Pkg.add doesn’t just download a package; it re-solves your whole environment. Every package declares the versions of each dependency it is compatible with (its [compat] bounds). The resolver must find one version of every package — direct and transitive — that satisfies all of those bounds at once, then write the result into your Manifest.toml. So adding a single package can quietly change the chosen version of packages you never named.

Why the SciML stack is sensitive

The PINN stack is a large, tightly-coupled dependency graph. NeuralPDE sits on top of ModelingToolkitSymbolicsSymbolicUtils, alongside SciMLBase, DiffEqBase, RecursiveArrayTools, ForwardDiff, Zygote and dozens of shared low-level libraries. Crucially, many unrelated packages depend on those same low-level libraries — things like StatsBase, Distributions, or common binary (_jll) wrappers. So a package that looks nothing like a PDE solver can still share dependencies with one.

The cascade, step by step

Suppose you Pkg.add a statistics package whose [compat] needs a newer StatsBase than the one @pinn pinned:

  1. The resolver re-solves your environment and bumps StatsBase to satisfy the newcomer.
  2. Distributions (used across the SciML stack) depends on StatsBase, so its resolved version can move too — the change propagates through the graph.
  3. The precompiled image of NeuralPDE in the shared cache was built against the old versions. With different versions now resolved, that image is stale, and Julia refuses to load it — the banner reads cache misses: wrong dep version loaded.
  4. Because precompilation is transitive, every package on the path from the bumped dependency up to NeuralPDE is invalidated as well. So your next using NeuralPDE rebuilds the whole closureSymbolics, ModelingToolkit, NeuralPDE, … — which can take several minutes.

It is a one-off — the rebuilt images cache in your home depot, so it’s fast afterwards (until you perturb the set again). But that is exactly why a seemingly innocent Pkg.add can make your next PINN cell sit for five minutes.

The other outcome: incompatibility

Sometimes no assignment of versions satisfies everyone — the newcomer demands something outside what the pinned SciML stack allows. Then the resolver can’t proceed and Pkg.add reports a version conflict instead of installing.
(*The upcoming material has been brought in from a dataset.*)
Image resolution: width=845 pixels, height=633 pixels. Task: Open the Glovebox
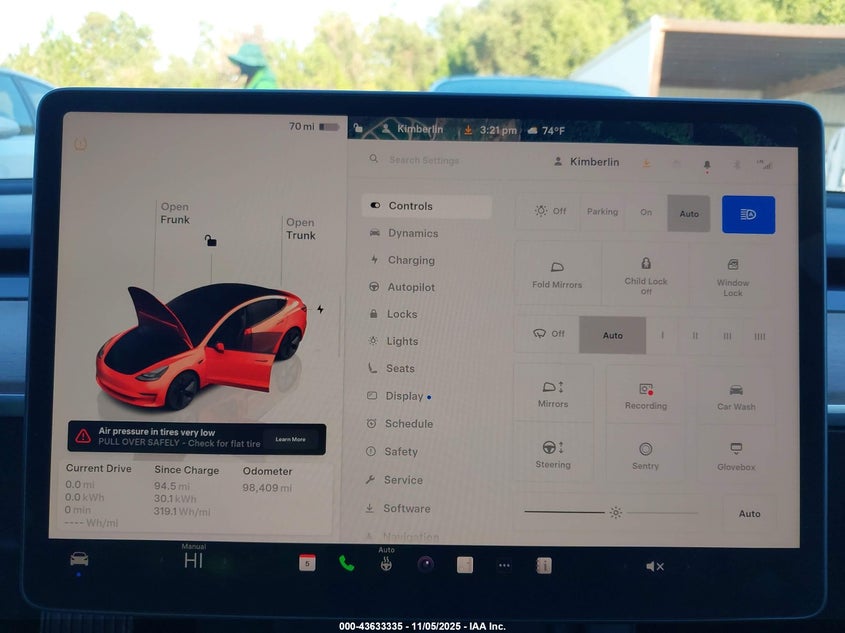click(736, 454)
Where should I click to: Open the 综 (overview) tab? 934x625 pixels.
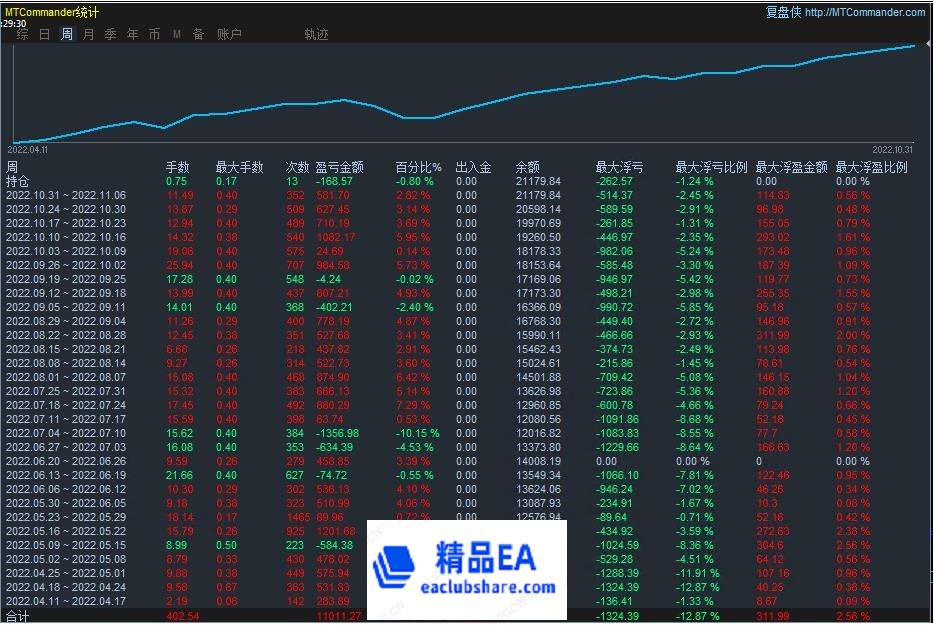[22, 34]
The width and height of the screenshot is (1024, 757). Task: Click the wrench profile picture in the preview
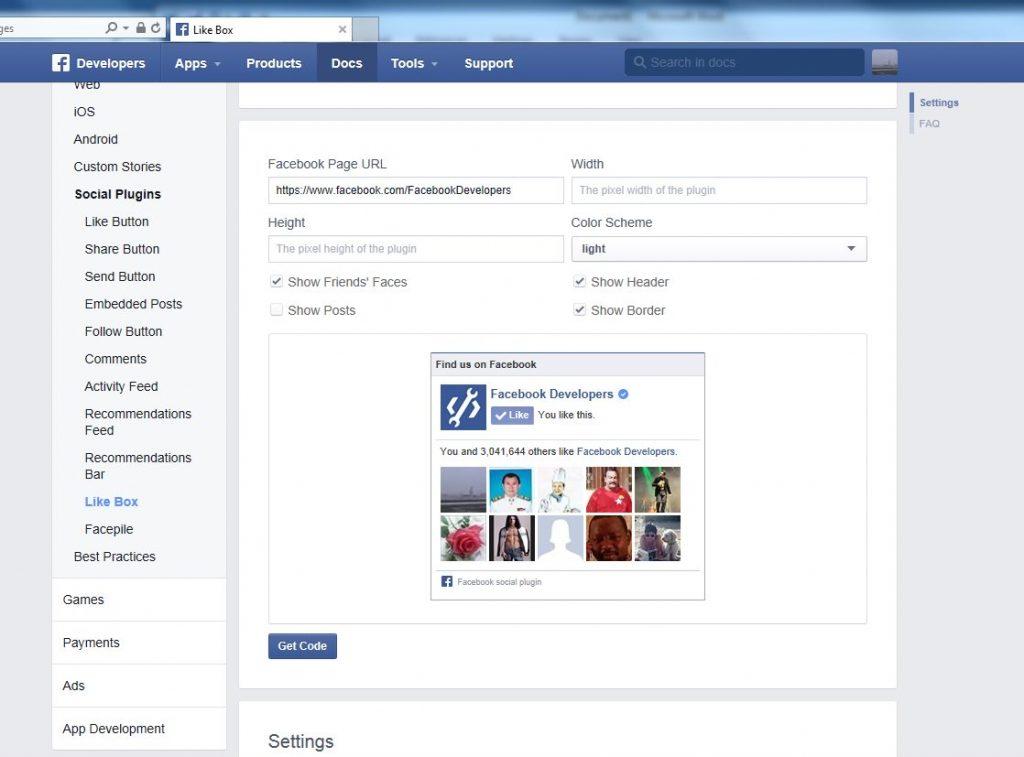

That is not a failure of the system; it is the resolver refusing to build an environment that could never load consistently.

How to stay out of trouble

  • For the course exercises you don’t need to add anything@pinn already has the full stack.

  • Add extras at a natural break, not mid-exercise, and don’t be alarmed if the next using NeuralPDE recompiles once.

  • To experiment without disturbing your main setup, install into a throwaway environment so it can’t perturb the resolution your PINN notebooks use:

    import Pkg
    Pkg.activate("sandbox"; shared = true)   # a separate named env
    Pkg.add("SomeExperimentalPackage")
    # ... when done, go back with: Pkg.activate()
  • If a package should be available to everyone (a shared example), it belongs in @pinn itself — an instructor adds it centrally and rebuilds the shared cache once, rather than 30 people each Pkg.add-ing (and each recompiling) it.

In short: @pinn is a carefully pinned, fully precompiled environment shared by the whole class. Loading its packages is fast because the heavy work is already done; the only first-run cost is compiling your problem. Your own additions are free to make and persistent — just expect an occasional one-time recompile when a new package nudges a dependency the SciML stack also relies on.